• [Texte affiché]:

+ + + + +

Zone de Texte: •   L'écriture anglaise qu'ils demandent d'enseigner n'est pas une écriture cursive : l'on est obligé de lever la plume après chaque plein. C'est l’écriture de « grand papa » : vieille de deux siècles, elle était à la mode il y a cent ans, quand on prenait tout son temps pour mouler de belles lettres. Enfin, il n'est pas possible de tracer de l'écriture anglaise avec un stylographe ou un crayon à bille.

   Les programmes de 1938 ont autorisé l’enseignement de l'écriture script.

   Vinh Bang, chargé de cours à l’Institut des sciences de l’Education de Genève, dans son livre Evolution de l’écriture de l’enfant à l’adulte, regrette que l’on n’ait pas, avant de rendre l’écriture script obligatoire dans le canton de Genève, procédé à des tests de rapidité.

+ + + + +

• [Consigne rédigée A]:
Citez, dans le texte sur l'enseignement de l'écriture, le passage allant de "Zone de Texte: •   L'écriture" jusqu'à "de l'écriture script.".
• [Consigne rédigée B]:
Traduisez en anglais la phrase suivante du texte sur l'enseignement de l'écriture : « Les programmes de 1938 ont autorisé l’enseignement de l'écriture script. »
• [Consigne rédigée C]:
Relevez tous les instruments d'écriture mentionnés dans le texte sur l'enseignement de l'écriture.
Les données ne sont pas nécessaires ici.

• [Données enregistrées]:
+ + + + +

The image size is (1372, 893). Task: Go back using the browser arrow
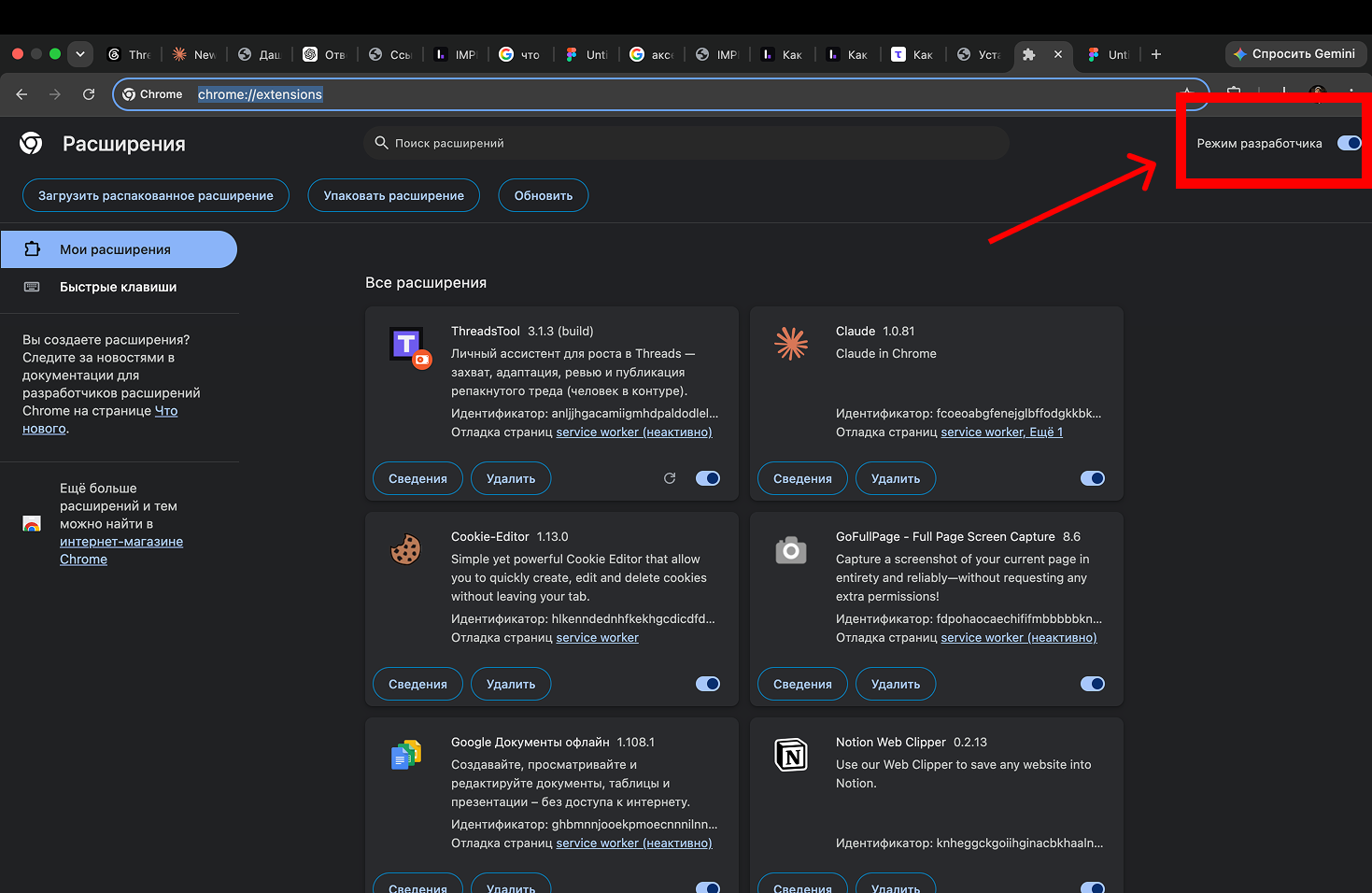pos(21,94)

+ + + + +

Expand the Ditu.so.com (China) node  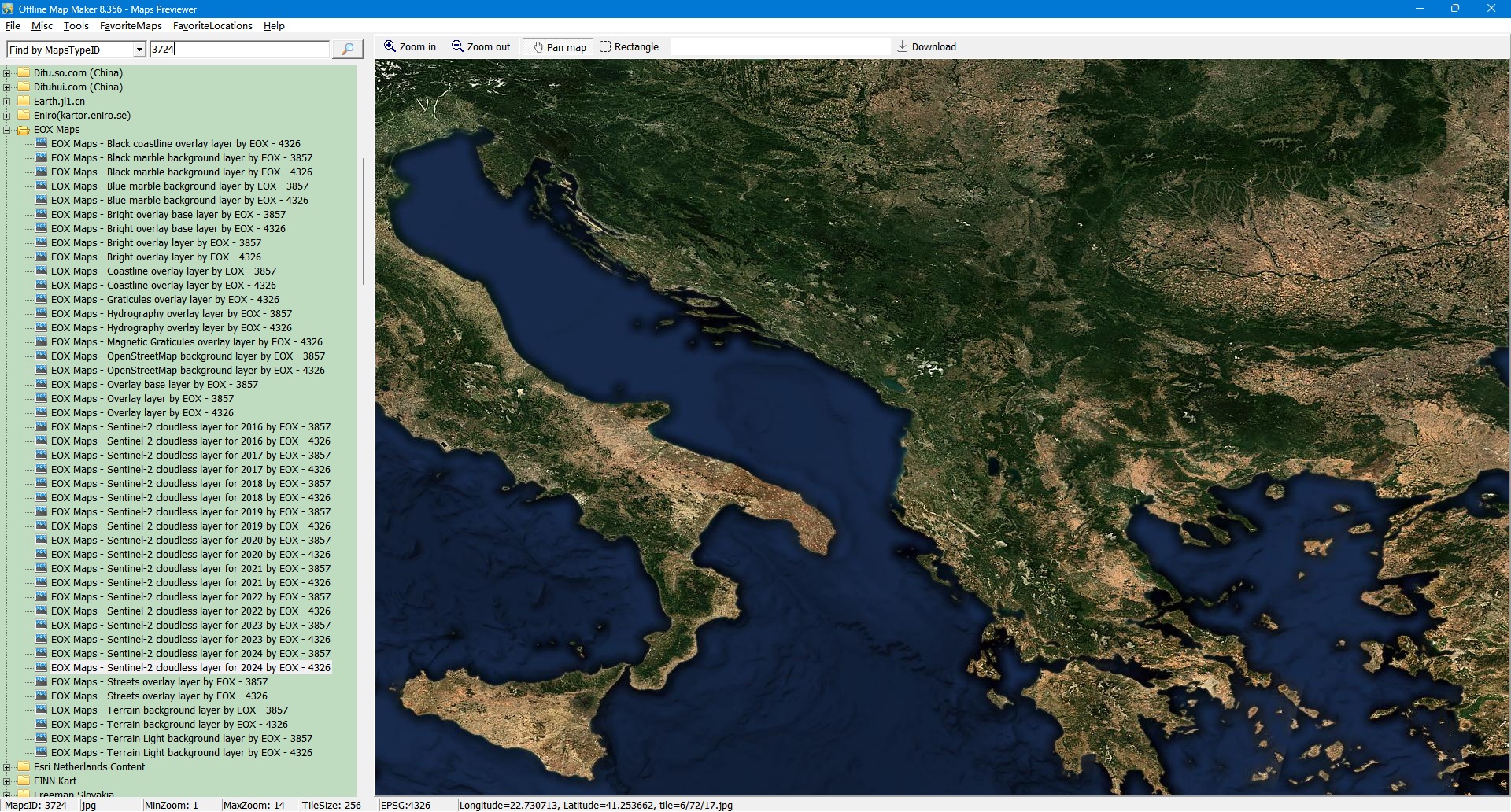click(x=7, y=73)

+ + + + +

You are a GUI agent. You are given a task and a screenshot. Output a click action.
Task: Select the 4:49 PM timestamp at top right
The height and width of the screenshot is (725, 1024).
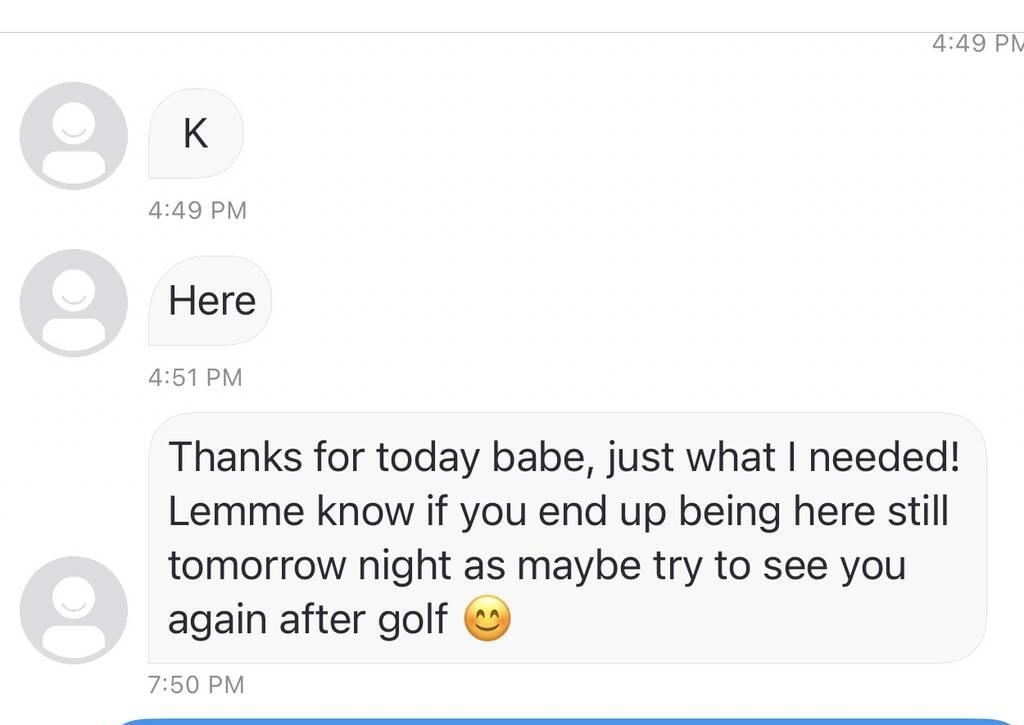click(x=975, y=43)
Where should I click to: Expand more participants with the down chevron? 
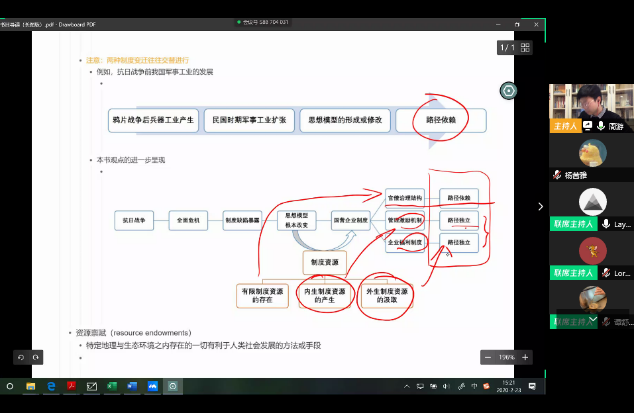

+ + + + +

• [Résultat obtenu A]:
Zone de Texte: •   L'écriture anglaise qu'ils demandent d'enseigner n'est pas une écriture cursive : l'on est obligé de lever la plume après chaque plein. C'est l’écriture de « grand papa » : vieille de deux siècles, elle était à la mode il y a cent ans, quand on prenait tout son temps pour mouler de belles lettres. Enfin, il n'est pas possible de tracer de l'écriture anglaise avec un stylographe ou un crayon à bille.

   Les programmes de 1938 ont autorisé l’enseignement de l'écriture script.

• [Résultat obtenu B]:
The 1938 curricula authorized the teaching of print script.

• [Résultat obtenu C]:
- la plume
- le stylographe
- le crayon à bille